A home inspection is an important part of buying a home. Buyers need to know whether their new home is structurally safe with functional systems, and they want to know if the home is healthy for their family to live in. Buyers need to know these things, and ethical sellers want to disclose them.
However, the inspection process sometimes results in a lot of turmoil for both parties. Buyers sometimes want the inspector to discover every worn thread on a screw, or every bit of missing caulk on a bathtub. If an inspection becomes a nit-picking attempt to reduce the price by nibbling away at it, dollar by dollar, then things have gone off the track.
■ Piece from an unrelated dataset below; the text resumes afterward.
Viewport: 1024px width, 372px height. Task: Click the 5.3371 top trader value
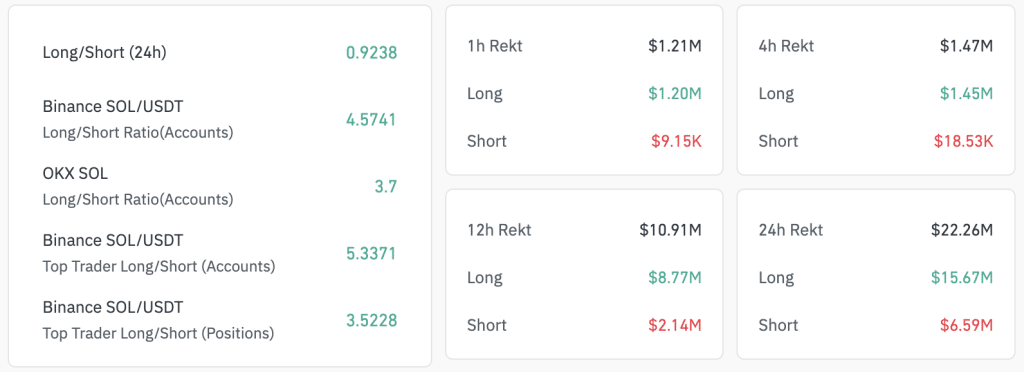pyautogui.click(x=372, y=253)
So what is important? For the buyer, they first need to know that the house and its systems are sound, and that there is no problem with mold, carbon monoxide, asbestos, or exposed lead paint. Secondarily, we want to know if the roof leaks or the plumbing is in poor condition, for example. Any significant problem needs to be exposed so that it can be reflected in the price.
As a buyer it is your right to thoroughly investigate the condition of the home you wish to purchase. But, you owe it to yourself and the seller to remember that unless the home is new, it is probably not perfect, and never will be again. Fight the important battles rather than petty squabbles and, whatever you do, make sure you are there for the inspection so that you can make the distinction. Due diligence and common sense can coexist.